● **Exercise goal**: Would you work out how many lines below include the word "agent"? Only that number is wanted.

Data excerpts:
****************

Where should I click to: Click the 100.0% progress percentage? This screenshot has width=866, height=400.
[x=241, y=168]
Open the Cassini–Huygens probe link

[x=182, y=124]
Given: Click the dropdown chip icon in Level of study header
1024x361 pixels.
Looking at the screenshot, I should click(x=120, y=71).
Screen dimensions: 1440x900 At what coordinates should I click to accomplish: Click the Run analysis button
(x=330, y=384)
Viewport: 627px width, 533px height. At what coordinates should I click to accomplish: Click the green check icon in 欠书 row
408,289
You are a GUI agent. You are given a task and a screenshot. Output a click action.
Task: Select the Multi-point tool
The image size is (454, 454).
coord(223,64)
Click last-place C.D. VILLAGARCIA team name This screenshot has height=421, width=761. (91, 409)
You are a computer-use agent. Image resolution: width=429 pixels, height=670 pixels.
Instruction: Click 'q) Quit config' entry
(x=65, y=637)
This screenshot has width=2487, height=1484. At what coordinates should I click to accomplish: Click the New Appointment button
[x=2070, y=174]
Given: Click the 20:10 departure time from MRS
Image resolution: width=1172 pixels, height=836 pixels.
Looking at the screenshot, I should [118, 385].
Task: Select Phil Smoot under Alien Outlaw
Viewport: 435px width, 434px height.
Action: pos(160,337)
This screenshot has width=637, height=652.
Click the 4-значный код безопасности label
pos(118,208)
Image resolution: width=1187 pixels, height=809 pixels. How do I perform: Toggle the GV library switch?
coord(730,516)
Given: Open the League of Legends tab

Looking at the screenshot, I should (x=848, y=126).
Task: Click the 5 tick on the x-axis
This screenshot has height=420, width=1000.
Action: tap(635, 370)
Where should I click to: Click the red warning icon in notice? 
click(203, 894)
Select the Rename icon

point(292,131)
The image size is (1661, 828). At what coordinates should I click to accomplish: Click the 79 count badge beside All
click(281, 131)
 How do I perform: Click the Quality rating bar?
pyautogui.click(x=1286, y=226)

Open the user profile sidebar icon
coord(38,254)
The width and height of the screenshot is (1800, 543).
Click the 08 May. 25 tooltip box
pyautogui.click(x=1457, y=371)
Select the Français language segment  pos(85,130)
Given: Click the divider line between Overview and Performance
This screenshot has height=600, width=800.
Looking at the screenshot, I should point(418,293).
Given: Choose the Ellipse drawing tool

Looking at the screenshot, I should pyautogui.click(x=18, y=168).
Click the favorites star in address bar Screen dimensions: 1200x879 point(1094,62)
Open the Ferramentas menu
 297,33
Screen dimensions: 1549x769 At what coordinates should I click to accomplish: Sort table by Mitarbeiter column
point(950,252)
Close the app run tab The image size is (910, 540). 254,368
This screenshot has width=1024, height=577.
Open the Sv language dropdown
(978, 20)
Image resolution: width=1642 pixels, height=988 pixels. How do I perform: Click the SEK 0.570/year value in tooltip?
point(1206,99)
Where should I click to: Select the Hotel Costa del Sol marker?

****************

● **Answer to this task**: 2